The difficulty of electing Democrats was brought home to me when I spent weeks driving my car through suburban neighborhoods in Northern California and the Central Valley in 1978, two years before Ronald Reagan was elected. I realized that for all the taxes paid by middle class homeowners, very little was returned to them in the form of relevant services for their families. Their tax dollars were paying for “Big Government” programs that served the poor or subsidized the rich. Rather than the self-interest agenda of the New Deal, where average citizens were receiving vital help from the government, these Democratic homeowners were picking up the check for everyone else and receiving little to nothing in return. A program of self interest in the 1930′s had mutated into a program of charity in the 1980′s. This was a prescription for political disaster.

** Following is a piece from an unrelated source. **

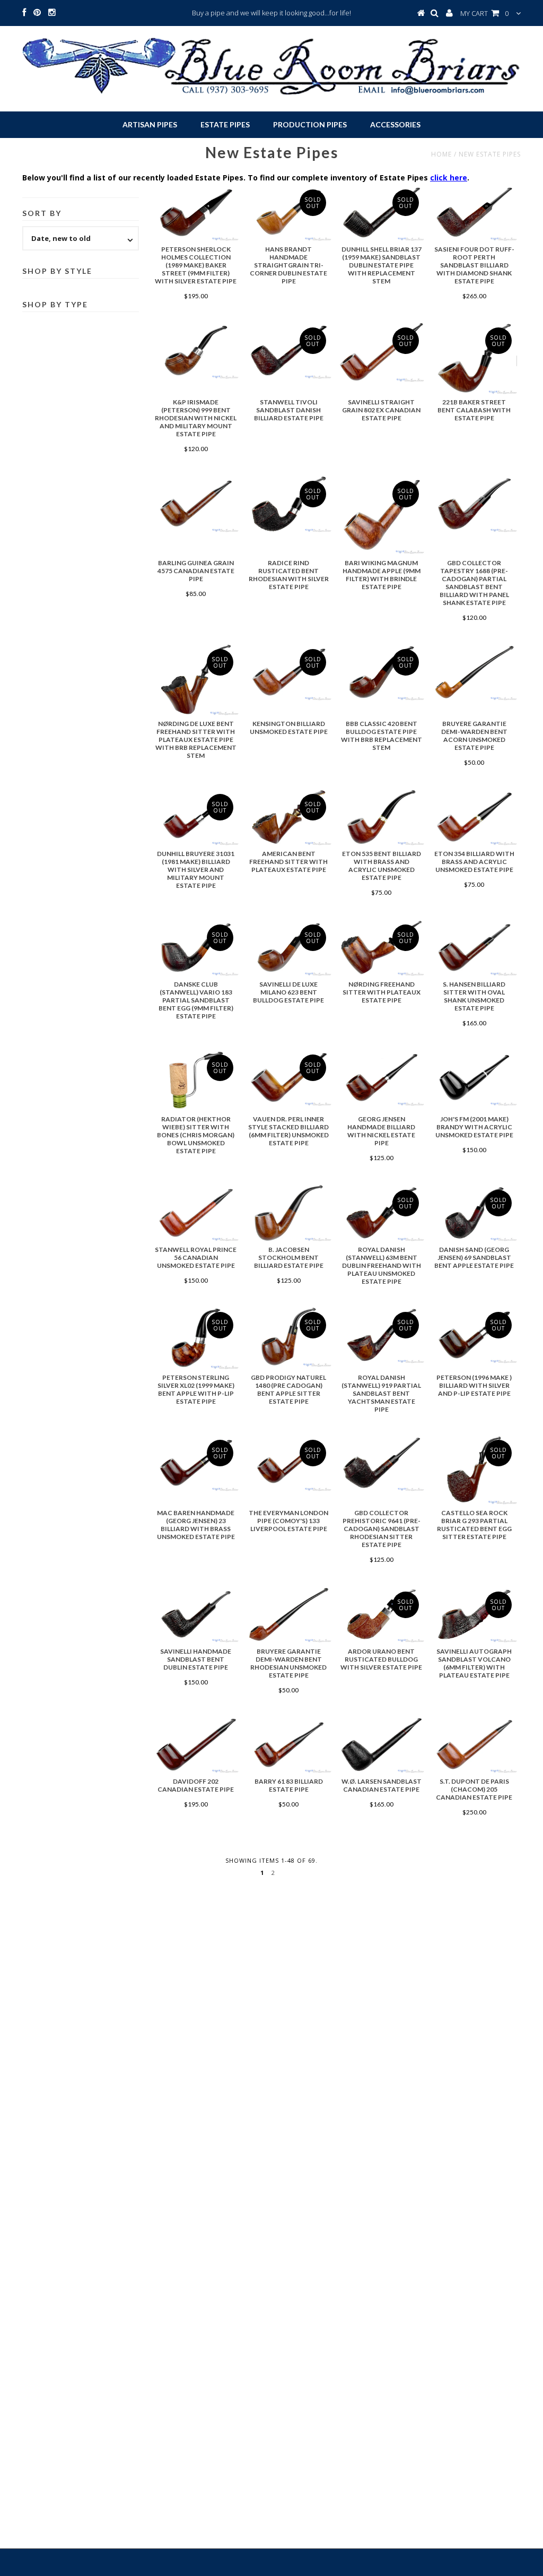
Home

As the party of progress, the Democratic Party must answer a daunting question. What is progress when the vast majority of Americans are middle class? When food and shelter is no longer the key issue for the many, though still a critical question for the few, what new policies and programs must be put into place?

In 2007, Americans have attained an unprecedented level of material well-being and mass affluence. When citizens are no longer focused on survival, they are free to pursue and demand the fullest quality of life. This quality-of-life demand has elevated the importance of such issues as longevity, the eradication of curable diseases, physical health, health care, environmental protection, conserving natural resources, alternative energy, global economic progress, education, egalitarian availability of educational opportunity and more.

By standing unabashedly for the universal right to “quality of life” and fashioning a national and global agenda to achieve this objective, the Democratic Party will become the Party of Progress … not just the progressive party.